Suppose your boss enjoys cooking shows. One day he hands you his design sketch for the latest and greatest pie tin. “Here, make me a prototype,” he says. “I’m entering a pastry contest.”
As he walks back to the office, you’re left wondering how to machine it. Vises are out. Crank the handle too tight and you’ll turn that pie tin into a bread pan. You might build a fixture to cradle it, but now you have clamps to contend with, never mind the time and expense of building a one-off that’s good for nothing but the next baking contest.
Luckily, several ways exist to hold delicate, thin-walled workpieces.

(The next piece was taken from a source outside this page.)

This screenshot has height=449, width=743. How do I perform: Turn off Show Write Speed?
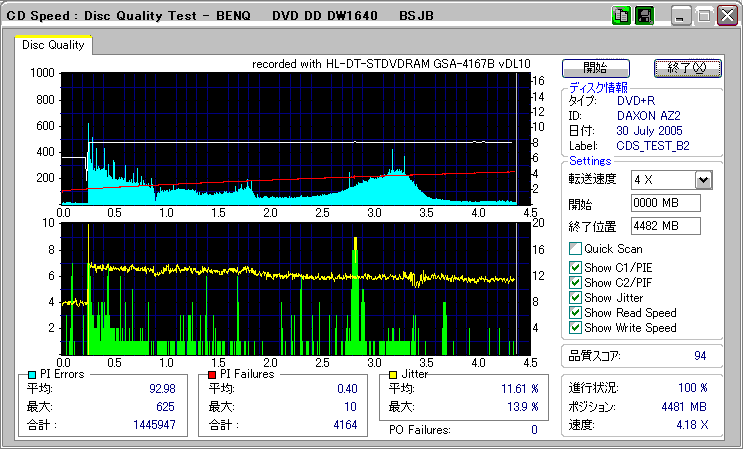point(575,327)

Icing plates use a thin layer of water to freeze parts in place. Low-profile steel workpieces can be gripped with a magnetic chuck. Even double-sided tape will do in a pinch. But perhaps the best method for gripping flat, thin parts utilizes the same force that sucked up the cat’s tail when you cleaned the living room rug last weekend. Vacuum chucks are fast, flexible and relatively inexpensive workholders.
Contrary to common misperception, vacuum chucks don’t suck; atmospheric pressure holds the material in place. By evacuating the air beneath a sealed workpiece, the pump in a typical vacuum workholder generates nearly 15 psi of downward force. For a 10 “-square workpiece, this means 1,500 lbs. of holding pressure.
Despite this formidable clamping force, it’s unlikely you’ll be machining Inconel on a vacuum chuck. The best candidates are plastics, composites, carbon fiber and relatively soft metals such as aluminum and brass. Anything much more difficult to machine than mild steel could present cutting forces too high to securely hold.